There's a few basic questions that need to be answered before you can really decide where to start. These are, in order:
1) What platform will this eventually be deployed on (Windows IIS + MySQL, Linux+MySQL, etc). Your needs.
2) What type of data are you planning to make accessible (content that can be displayed inline on the web, files for download, media content, etc.)
3) What language it's going to be developed in (PHP,perl,python,ruby,ASP,.NET, etc)

#1 will let you know if you have to curtail some of your choices. Some technologies, many Microsoft related, will only work on their platform. Most of the open source technologies are platform agnostic.

After defining #2, you can actually determine whether you need to build something yourself (which it sounds like you are considering, based on your question), or use some off (that somehow seems less fitting when much of your choices are freely downloaded) the shelf components.

#3 is only needed if you aren't using an off the shelf component or you plan to modify it in some manner.

After that is decided, you can look into resources about the choices you have made. I would suggest a good book on learning MySQL, but don't know one from the other.

If you are building it yourself, I recommend PHP as a good beginner language that has plenty of support for running on both windows and Linux, with plenty of tutorials and documentation.

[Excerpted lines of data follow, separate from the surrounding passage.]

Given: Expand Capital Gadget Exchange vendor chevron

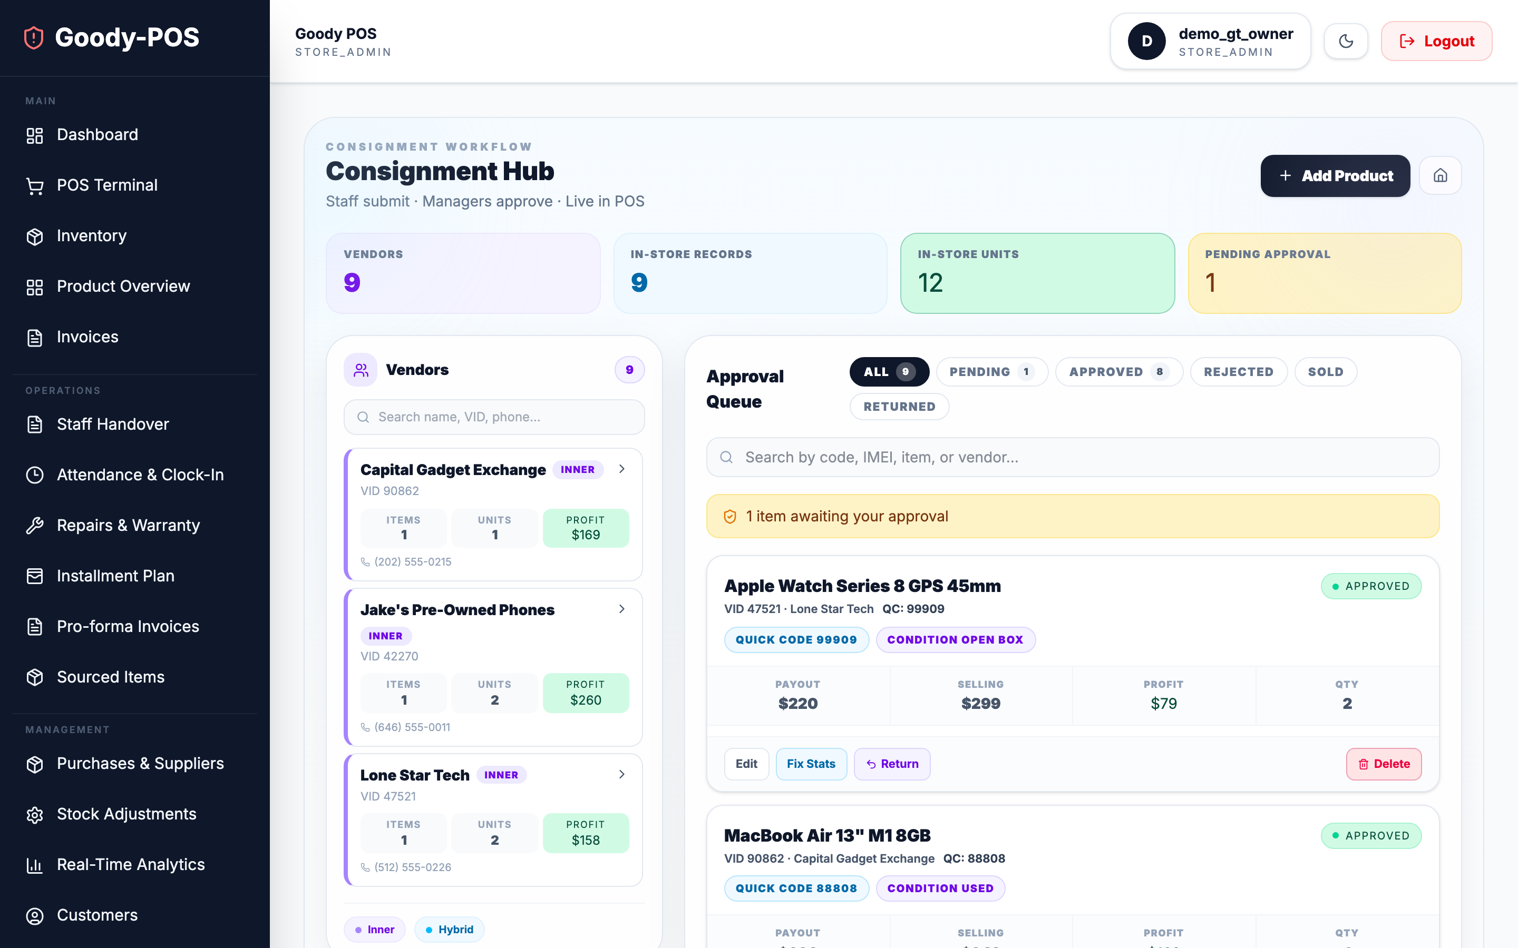Looking at the screenshot, I should [x=622, y=469].
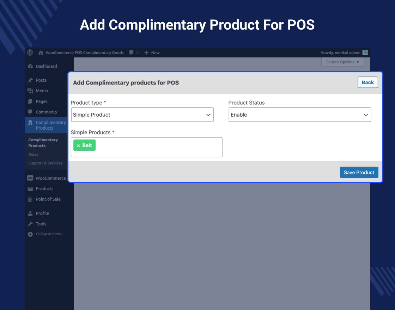Screen dimensions: 395x310
Task: Click the Products sidebar icon
Action: [x=30, y=188]
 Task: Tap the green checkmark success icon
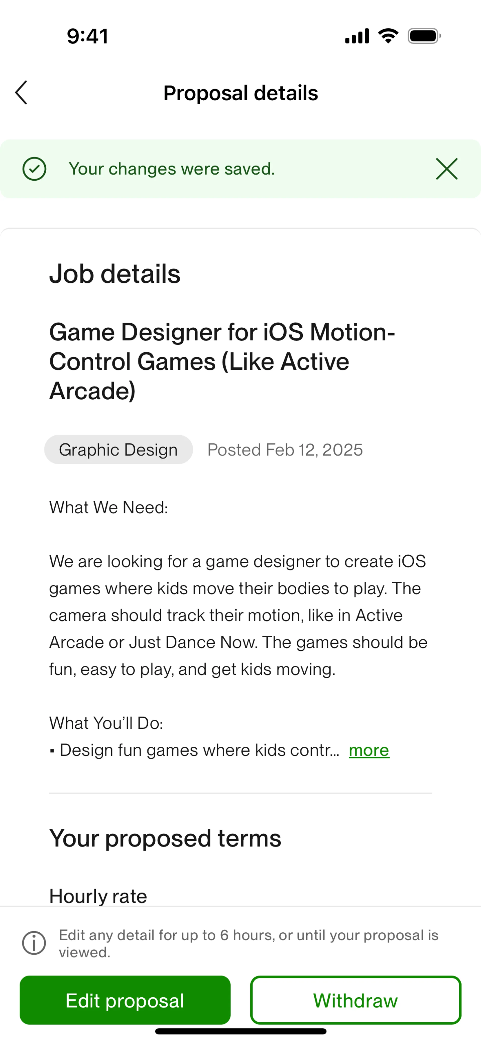coord(34,169)
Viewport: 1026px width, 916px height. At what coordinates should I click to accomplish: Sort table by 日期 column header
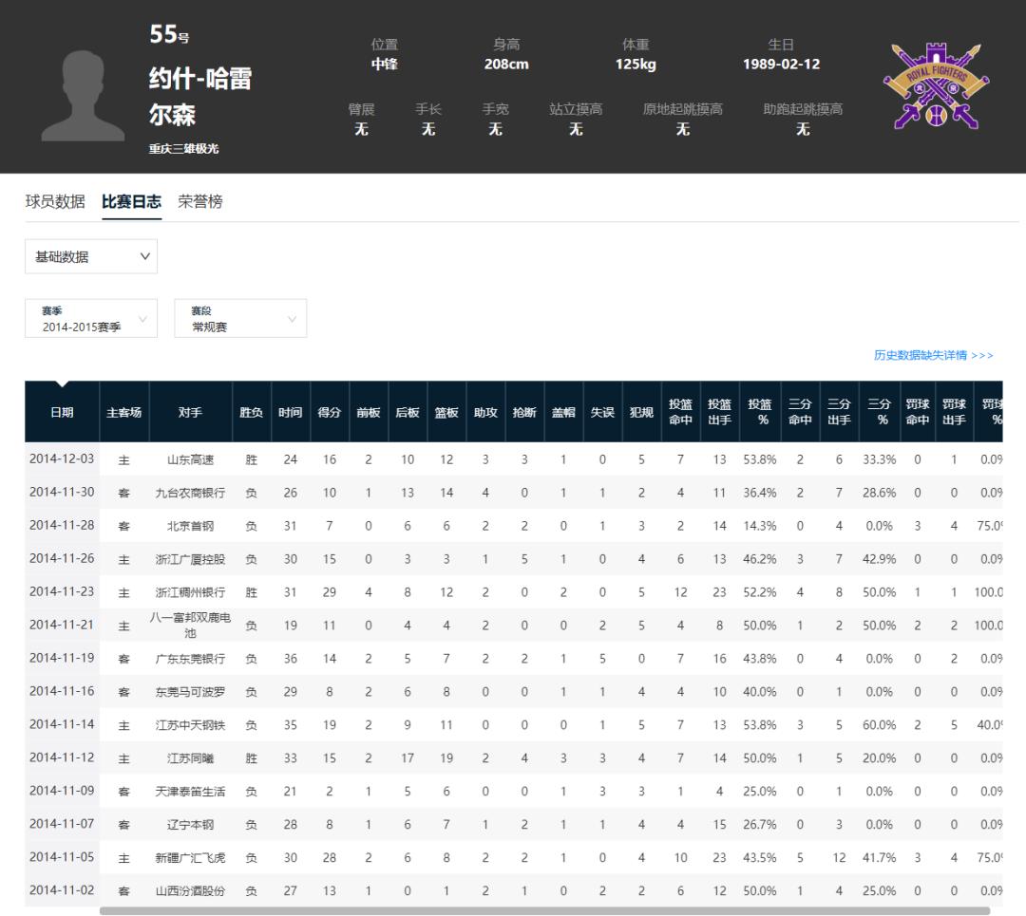[62, 412]
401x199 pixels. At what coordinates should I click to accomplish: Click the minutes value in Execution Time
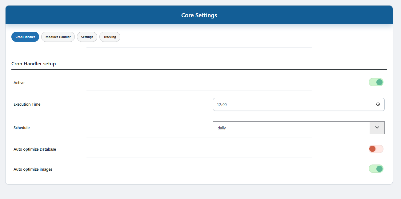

Now, for the ACTUAL QUESTION you asked, I would suggest w3schools as a good resource, http://www.w3schools...ql/default.asp. They generally have very useful information on most web related technologies I've referenced there. Go through their tutorial, look up other resources where something is unclear, and then buy an beginner or intermediate MySQL book for reference and to fill in the gaps. The two main things I think you need to come away with initially are data normalization, and table joining. With those well understood, everything else SQL related can be picked up as you encounter a need.